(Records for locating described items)
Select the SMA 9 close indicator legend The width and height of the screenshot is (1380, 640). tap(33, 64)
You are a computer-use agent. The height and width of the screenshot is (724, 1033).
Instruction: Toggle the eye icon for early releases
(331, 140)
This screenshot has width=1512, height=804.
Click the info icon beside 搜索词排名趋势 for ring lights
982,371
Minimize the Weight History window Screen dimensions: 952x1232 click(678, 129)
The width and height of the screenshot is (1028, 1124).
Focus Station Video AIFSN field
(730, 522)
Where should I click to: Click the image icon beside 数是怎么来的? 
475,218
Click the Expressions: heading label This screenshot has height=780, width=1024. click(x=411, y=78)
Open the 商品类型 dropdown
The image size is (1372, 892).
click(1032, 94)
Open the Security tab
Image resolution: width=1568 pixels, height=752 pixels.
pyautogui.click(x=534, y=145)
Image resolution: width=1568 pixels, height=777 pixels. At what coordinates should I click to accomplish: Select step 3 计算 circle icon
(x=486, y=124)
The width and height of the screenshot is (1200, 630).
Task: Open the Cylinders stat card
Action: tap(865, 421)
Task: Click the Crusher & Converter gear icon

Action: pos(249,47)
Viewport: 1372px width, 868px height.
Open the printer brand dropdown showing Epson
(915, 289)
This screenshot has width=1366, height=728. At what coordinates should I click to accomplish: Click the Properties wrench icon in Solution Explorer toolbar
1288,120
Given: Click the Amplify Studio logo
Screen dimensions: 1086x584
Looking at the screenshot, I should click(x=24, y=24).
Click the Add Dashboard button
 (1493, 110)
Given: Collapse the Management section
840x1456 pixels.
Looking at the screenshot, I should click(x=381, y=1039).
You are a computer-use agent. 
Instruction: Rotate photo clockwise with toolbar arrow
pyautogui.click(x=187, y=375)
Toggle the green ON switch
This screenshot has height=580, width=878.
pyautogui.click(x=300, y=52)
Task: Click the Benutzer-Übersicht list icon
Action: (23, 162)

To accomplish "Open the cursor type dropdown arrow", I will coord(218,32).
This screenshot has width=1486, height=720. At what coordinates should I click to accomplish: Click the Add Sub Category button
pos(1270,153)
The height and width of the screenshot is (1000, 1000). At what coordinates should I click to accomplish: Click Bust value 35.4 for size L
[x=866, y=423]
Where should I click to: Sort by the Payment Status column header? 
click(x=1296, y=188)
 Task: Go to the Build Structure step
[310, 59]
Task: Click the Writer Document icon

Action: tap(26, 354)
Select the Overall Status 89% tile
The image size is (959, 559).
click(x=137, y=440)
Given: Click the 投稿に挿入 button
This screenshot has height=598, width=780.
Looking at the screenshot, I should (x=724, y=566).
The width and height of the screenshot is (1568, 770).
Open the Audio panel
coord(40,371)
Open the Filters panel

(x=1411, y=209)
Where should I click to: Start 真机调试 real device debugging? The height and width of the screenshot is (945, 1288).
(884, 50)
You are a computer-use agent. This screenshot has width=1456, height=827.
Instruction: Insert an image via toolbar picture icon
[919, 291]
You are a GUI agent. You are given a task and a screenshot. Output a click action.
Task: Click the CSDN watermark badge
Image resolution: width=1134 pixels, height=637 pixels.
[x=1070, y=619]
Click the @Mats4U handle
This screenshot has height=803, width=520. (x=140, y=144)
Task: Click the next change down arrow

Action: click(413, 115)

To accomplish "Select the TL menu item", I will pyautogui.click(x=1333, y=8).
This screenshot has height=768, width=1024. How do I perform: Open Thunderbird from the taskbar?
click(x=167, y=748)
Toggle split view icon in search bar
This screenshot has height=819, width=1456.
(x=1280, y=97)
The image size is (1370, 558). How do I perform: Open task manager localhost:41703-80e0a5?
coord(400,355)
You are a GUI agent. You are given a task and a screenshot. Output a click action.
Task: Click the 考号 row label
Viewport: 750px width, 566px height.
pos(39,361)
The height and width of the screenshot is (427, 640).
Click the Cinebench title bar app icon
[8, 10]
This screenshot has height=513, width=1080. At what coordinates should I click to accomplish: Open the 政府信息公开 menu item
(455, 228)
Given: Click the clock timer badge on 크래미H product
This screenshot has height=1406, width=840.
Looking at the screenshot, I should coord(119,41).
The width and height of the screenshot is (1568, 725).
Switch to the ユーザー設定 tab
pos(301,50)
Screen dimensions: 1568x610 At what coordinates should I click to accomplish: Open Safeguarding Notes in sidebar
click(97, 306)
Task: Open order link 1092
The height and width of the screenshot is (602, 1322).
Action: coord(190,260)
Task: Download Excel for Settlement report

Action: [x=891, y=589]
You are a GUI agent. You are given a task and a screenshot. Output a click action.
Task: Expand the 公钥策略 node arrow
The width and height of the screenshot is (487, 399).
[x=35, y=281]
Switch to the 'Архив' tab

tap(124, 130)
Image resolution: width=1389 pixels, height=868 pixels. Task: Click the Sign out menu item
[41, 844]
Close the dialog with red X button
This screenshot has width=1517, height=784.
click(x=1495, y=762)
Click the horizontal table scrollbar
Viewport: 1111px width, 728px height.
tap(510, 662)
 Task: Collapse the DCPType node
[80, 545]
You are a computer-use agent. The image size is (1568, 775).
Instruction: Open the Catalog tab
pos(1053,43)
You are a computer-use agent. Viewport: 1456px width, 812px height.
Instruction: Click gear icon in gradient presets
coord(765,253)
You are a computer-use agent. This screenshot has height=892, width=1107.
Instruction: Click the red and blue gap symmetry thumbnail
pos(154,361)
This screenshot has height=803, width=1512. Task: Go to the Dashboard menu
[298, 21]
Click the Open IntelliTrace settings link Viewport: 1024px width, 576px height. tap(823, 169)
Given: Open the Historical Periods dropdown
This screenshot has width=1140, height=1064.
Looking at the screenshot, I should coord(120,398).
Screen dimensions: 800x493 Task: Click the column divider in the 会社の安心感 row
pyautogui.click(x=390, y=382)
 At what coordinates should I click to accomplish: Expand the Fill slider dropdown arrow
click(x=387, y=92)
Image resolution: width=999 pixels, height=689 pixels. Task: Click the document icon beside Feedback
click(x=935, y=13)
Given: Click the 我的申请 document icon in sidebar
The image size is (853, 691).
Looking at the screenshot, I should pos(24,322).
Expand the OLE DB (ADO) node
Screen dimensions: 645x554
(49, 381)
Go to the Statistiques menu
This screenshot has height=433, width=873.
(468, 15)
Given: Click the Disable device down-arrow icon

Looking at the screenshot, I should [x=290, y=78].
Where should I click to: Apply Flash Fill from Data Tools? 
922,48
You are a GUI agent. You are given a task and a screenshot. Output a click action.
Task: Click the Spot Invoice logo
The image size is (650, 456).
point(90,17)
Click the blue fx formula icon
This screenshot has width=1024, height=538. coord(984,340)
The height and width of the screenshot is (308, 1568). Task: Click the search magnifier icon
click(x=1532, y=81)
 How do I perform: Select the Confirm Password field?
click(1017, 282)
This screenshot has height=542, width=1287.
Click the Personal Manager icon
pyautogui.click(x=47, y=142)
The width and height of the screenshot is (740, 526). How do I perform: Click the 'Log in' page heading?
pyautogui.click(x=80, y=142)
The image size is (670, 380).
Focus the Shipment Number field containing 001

Exercise aim: Extract every line of the listing above verbatim, preserving each word, number and line break without alteration.

Exercise response:
Select the SMA 9 close indicator legend The width and height of the screenshot is (1380, 640). tap(33, 64)
You are a computer-use agent. The height and width of the screenshot is (724, 1033).
Instruction: Toggle the eye icon for early releases
(331, 140)
This screenshot has width=1512, height=804.
Click the info icon beside 搜索词排名趋势 for ring lights
982,371
Minimize the Weight History window Screen dimensions: 952x1232 click(678, 129)
The width and height of the screenshot is (1028, 1124).
Focus Station Video AIFSN field
(730, 522)
Where should I click to: Click the image icon beside 数是怎么来的? 
475,218
Click the Expressions: heading label This screenshot has height=780, width=1024. click(x=411, y=78)
Open the 商品类型 dropdown
The image size is (1372, 892).
click(1032, 94)
Open the Security tab
Image resolution: width=1568 pixels, height=752 pixels.
pyautogui.click(x=534, y=145)
Image resolution: width=1568 pixels, height=777 pixels. At what coordinates should I click to accomplish: Select step 3 计算 circle icon
(x=486, y=124)
The width and height of the screenshot is (1200, 630).
Task: Open the Cylinders stat card
Action: tap(865, 421)
Task: Click the Crusher & Converter gear icon

Action: pos(249,47)
Viewport: 1372px width, 868px height.
Open the printer brand dropdown showing Epson
(915, 289)
This screenshot has width=1366, height=728. At what coordinates should I click to accomplish: Click the Properties wrench icon in Solution Explorer toolbar
1288,120
Given: Click the Amplify Studio logo
Screen dimensions: 1086x584
Looking at the screenshot, I should click(x=24, y=24).
Click the Add Dashboard button
 (1493, 110)
Given: Collapse the Management section
840x1456 pixels.
Looking at the screenshot, I should click(x=381, y=1039).
You are a computer-use agent. 
Instruction: Rotate photo clockwise with toolbar arrow
pyautogui.click(x=187, y=375)
Toggle the green ON switch
This screenshot has height=580, width=878.
pyautogui.click(x=300, y=52)
Task: Click the Benutzer-Übersicht list icon
Action: (23, 162)

To accomplish "Open the cursor type dropdown arrow", I will coord(218,32).
This screenshot has width=1486, height=720. At what coordinates should I click to accomplish: Click the Add Sub Category button
pos(1270,153)
The height and width of the screenshot is (1000, 1000). At what coordinates should I click to accomplish: Click Bust value 35.4 for size L
[x=866, y=423]
Where should I click to: Sort by the Payment Status column header? 
click(x=1296, y=188)
 Task: Go to the Build Structure step
[310, 59]
Task: Click the Writer Document icon

Action: tap(26, 354)
Select the Overall Status 89% tile
The image size is (959, 559).
click(x=137, y=440)
Given: Click the 投稿に挿入 button
This screenshot has height=598, width=780.
Looking at the screenshot, I should (x=724, y=566).
The width and height of the screenshot is (1568, 770).
Open the Audio panel
coord(40,371)
Open the Filters panel

(x=1411, y=209)
Where should I click to: Start 真机调试 real device debugging? The height and width of the screenshot is (945, 1288).
(884, 50)
You are a computer-use agent. This screenshot has width=1456, height=827.
Instruction: Insert an image via toolbar picture icon
[919, 291]
You are a GUI agent. You are given a task and a screenshot. Output a click action.
Task: Click the CSDN watermark badge
Image resolution: width=1134 pixels, height=637 pixels.
[x=1070, y=619]
Click the @Mats4U handle
This screenshot has height=803, width=520. (x=140, y=144)
Task: Click the next change down arrow

Action: click(413, 115)

To accomplish "Select the TL menu item", I will pyautogui.click(x=1333, y=8).
This screenshot has height=768, width=1024. How do I perform: Open Thunderbird from the taskbar?
click(x=167, y=748)
Toggle split view icon in search bar
This screenshot has height=819, width=1456.
(x=1280, y=97)
The image size is (1370, 558). How do I perform: Open task manager localhost:41703-80e0a5?
coord(400,355)
You are a GUI agent. You are given a task and a screenshot. Output a click action.
Task: Click the 考号 row label
Viewport: 750px width, 566px height.
pos(39,361)
The height and width of the screenshot is (427, 640).
Click the Cinebench title bar app icon
[8, 10]
This screenshot has height=513, width=1080. At what coordinates should I click to accomplish: Open the 政府信息公开 menu item
(455, 228)
Given: Click the clock timer badge on 크래미H product
This screenshot has height=1406, width=840.
Looking at the screenshot, I should coord(119,41).
The width and height of the screenshot is (1568, 725).
Switch to the ユーザー設定 tab
pos(301,50)
Screen dimensions: 1568x610 At what coordinates should I click to accomplish: Open Safeguarding Notes in sidebar
click(97, 306)
Task: Open order link 1092
The height and width of the screenshot is (602, 1322).
Action: coord(190,260)
Task: Download Excel for Settlement report

Action: [x=891, y=589]
You are a GUI agent. You are given a task and a screenshot. Output a click action.
Task: Expand the 公钥策略 node arrow
The width and height of the screenshot is (487, 399).
[x=35, y=281]
Switch to the 'Архив' tab

tap(124, 130)
Image resolution: width=1389 pixels, height=868 pixels. Task: Click the Sign out menu item
[41, 844]
Close the dialog with red X button
This screenshot has width=1517, height=784.
click(x=1495, y=762)
Click the horizontal table scrollbar
Viewport: 1111px width, 728px height.
tap(510, 662)
 Task: Collapse the DCPType node
[80, 545]
You are a computer-use agent. The image size is (1568, 775).
Instruction: Open the Catalog tab
pos(1053,43)
You are a computer-use agent. Viewport: 1456px width, 812px height.
Instruction: Click gear icon in gradient presets
coord(765,253)
You are a computer-use agent. This screenshot has height=892, width=1107.
Instruction: Click the red and blue gap symmetry thumbnail
pos(154,361)
This screenshot has height=803, width=1512. Task: Go to the Dashboard menu
[298, 21]
Click the Open IntelliTrace settings link Viewport: 1024px width, 576px height. tap(823, 169)
Given: Open the Historical Periods dropdown
This screenshot has width=1140, height=1064.
Looking at the screenshot, I should coord(120,398).
Screen dimensions: 800x493 Task: Click the column divider in the 会社の安心感 row
pyautogui.click(x=390, y=382)
 At what coordinates should I click to accomplish: Expand the Fill slider dropdown arrow
click(x=387, y=92)
Image resolution: width=999 pixels, height=689 pixels. Task: Click the document icon beside Feedback
click(x=935, y=13)
Given: Click the 我的申请 document icon in sidebar
The image size is (853, 691).
Looking at the screenshot, I should pos(24,322).
Expand the OLE DB (ADO) node
Screen dimensions: 645x554
(49, 381)
Go to the Statistiques menu
This screenshot has height=433, width=873.
(468, 15)
Given: Click the Disable device down-arrow icon

Looking at the screenshot, I should [x=290, y=78].
Where should I click to: Apply Flash Fill from Data Tools? 
922,48
You are a GUI agent. You are given a task and a screenshot. Output a click action.
Task: Click the Spot Invoice logo
The image size is (650, 456).
point(90,17)
Click the blue fx formula icon
This screenshot has width=1024, height=538. coord(984,340)
The height and width of the screenshot is (308, 1568). Task: Click the search magnifier icon
click(x=1532, y=81)
 How do I perform: Select the Confirm Password field?
click(1017, 282)
This screenshot has height=542, width=1287.
Click the Personal Manager icon
pyautogui.click(x=47, y=142)
The width and height of the screenshot is (740, 526). How do I perform: Click the 'Log in' page heading?
pyautogui.click(x=80, y=142)
The image size is (670, 380).
Focus the Shipment Number field containing 001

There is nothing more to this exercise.